Your task> Copy the records from their start through the line containing "will pyautogui.click(x=241, y=187).", requests included, and shift every coordinate in the answers up by 44.

Provided data>
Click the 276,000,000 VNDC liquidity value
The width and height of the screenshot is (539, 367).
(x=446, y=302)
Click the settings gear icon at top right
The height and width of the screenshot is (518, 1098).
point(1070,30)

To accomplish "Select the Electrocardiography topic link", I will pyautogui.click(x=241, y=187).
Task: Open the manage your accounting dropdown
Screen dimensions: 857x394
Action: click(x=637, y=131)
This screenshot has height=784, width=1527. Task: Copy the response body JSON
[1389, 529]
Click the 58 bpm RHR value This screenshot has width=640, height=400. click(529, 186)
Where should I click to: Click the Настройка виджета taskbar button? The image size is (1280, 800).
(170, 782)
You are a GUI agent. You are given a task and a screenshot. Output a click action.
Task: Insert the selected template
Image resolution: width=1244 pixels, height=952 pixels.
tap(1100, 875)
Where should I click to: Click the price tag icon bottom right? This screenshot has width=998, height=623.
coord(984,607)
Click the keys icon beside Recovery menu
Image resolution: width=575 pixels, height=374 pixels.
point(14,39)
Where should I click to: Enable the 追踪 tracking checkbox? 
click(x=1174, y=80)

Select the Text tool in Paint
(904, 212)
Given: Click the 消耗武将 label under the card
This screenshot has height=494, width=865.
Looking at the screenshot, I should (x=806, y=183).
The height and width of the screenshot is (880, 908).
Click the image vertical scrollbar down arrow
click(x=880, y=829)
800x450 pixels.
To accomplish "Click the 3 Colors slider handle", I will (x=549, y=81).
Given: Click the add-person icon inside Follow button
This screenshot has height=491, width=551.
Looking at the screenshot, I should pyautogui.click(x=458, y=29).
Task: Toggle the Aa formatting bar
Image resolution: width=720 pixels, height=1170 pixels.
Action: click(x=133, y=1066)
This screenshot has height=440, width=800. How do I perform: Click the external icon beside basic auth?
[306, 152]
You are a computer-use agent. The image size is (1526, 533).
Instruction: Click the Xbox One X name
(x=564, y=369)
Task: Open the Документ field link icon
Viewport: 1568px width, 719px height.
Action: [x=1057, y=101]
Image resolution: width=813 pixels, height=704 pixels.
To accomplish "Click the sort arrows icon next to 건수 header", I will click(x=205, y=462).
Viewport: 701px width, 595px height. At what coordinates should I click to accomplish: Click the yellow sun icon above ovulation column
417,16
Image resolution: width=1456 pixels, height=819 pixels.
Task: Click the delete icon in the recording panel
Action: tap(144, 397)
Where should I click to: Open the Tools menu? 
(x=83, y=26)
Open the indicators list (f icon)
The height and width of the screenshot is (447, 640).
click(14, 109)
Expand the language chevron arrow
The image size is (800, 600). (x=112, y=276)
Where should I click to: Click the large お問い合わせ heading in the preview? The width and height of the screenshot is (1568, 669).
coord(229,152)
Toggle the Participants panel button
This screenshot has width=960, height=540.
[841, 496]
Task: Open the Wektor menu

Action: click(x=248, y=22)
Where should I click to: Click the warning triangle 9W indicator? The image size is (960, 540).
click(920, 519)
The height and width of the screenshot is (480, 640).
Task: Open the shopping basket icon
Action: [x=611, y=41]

Solution to the problem>
Click the 276,000,000 VNDC liquidity value
The width and height of the screenshot is (539, 367).
(x=490, y=346)
Click the settings gear icon at top right
The height and width of the screenshot is (518, 1098).
point(1114,74)

To accomplish "Select the Electrocardiography topic link", I will pyautogui.click(x=285, y=231).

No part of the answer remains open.